Stories of the Road Allowance People
- Author: Maria Campbell
- Illustrator: Sherry Farrell Racette
- Subject: Road allowance communities
- Genre: Non-fiction
- Publisher: Theytus Books
- Publication date: 1995
- Publication place: Canada
- ISBN: 978-0920915998

= Stories of the Road Allowance People =

1995 non-fiction book by Maria Campbell

Stories of the Road Allowance People is a 1995 book by Maria Campbell.

The book captures the stories of Métis elders, and is a translation from Michif.

== Publication and synopsis ==
Stories of the Road Allowance People was written by Métis author Maria Campbell, who grew up in a road allowance community in Saskatchewan.

It was first published in 1995 by Theytus Books. A revised edition was published by the Gabriel Durmont Institute in 2010. The first edition was illustrated by Sherry Farrell Racette.

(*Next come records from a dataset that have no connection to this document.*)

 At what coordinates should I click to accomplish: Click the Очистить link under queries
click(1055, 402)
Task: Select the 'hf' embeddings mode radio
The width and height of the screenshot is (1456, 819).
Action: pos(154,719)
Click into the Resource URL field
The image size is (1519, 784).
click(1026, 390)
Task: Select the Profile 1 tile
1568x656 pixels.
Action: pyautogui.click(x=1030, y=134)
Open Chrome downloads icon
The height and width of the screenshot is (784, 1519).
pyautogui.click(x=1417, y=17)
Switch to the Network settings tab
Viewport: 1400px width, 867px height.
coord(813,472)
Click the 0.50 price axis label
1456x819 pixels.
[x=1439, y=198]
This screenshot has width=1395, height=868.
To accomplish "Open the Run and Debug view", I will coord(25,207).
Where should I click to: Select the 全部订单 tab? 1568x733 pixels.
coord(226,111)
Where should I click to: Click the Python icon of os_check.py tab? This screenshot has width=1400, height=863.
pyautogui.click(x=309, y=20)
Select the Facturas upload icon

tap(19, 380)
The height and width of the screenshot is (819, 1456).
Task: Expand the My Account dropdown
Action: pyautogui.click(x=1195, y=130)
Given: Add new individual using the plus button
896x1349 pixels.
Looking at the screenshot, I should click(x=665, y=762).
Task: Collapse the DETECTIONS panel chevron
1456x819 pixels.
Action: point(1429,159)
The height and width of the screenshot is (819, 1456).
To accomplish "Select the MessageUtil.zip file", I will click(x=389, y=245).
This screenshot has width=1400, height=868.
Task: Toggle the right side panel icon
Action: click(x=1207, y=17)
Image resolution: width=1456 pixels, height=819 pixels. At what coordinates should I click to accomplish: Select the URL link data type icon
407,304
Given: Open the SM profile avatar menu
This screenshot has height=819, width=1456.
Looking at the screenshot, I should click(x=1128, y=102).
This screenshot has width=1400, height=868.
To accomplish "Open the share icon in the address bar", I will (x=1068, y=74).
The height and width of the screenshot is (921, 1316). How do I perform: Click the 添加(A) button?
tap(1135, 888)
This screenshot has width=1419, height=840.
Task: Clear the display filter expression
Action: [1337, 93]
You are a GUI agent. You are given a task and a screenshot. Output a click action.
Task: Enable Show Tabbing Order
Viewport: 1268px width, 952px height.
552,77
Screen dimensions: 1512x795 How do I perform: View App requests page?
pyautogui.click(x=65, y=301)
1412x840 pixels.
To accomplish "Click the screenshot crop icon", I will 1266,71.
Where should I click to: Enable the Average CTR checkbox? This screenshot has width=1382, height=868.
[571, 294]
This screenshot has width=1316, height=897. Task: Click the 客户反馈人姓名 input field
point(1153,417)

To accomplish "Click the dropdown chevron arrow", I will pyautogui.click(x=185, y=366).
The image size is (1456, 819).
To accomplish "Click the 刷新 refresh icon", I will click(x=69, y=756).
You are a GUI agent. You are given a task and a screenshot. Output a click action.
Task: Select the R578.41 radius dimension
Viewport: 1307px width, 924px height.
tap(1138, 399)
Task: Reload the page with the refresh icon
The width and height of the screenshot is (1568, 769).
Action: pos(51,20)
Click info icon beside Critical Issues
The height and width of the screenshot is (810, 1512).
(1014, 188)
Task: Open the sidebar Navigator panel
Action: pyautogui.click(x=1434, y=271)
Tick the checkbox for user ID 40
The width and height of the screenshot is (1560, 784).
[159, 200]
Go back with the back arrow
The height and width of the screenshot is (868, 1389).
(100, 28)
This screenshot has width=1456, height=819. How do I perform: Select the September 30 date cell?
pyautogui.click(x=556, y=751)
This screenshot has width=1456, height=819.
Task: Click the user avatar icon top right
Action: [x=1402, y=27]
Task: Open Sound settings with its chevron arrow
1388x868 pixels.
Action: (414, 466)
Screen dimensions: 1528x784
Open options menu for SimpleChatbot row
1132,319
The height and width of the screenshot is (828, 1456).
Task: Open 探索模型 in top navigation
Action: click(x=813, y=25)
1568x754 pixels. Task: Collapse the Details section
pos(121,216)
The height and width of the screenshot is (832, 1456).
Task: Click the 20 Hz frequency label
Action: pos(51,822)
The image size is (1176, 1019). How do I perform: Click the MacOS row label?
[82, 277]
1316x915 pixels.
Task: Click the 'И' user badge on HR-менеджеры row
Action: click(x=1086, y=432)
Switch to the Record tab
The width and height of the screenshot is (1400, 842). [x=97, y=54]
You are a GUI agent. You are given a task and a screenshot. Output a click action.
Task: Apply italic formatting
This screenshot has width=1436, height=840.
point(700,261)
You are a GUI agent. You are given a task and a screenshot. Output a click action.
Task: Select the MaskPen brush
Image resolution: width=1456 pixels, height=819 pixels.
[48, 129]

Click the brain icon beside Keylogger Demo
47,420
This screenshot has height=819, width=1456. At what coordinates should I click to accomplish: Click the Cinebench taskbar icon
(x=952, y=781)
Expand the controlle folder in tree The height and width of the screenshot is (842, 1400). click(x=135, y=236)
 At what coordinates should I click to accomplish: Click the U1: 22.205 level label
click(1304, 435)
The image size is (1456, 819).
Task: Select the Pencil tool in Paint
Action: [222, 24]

The author translated stories told to her in Mitchif into Metis village oral English The book consists of eight stories, written in the Mitchif common vernacular, or "village English", used by the male story tellers, rather than in standard English. The stories vary thematically including stories of tragedy and humour.

Story titles include "Good Dog Bob", a story of marital infidelity.

== Critical reception ==
Writer Penny van Toorn described the book as "One of the most powerful and brilliantly presented books published in the 1990s."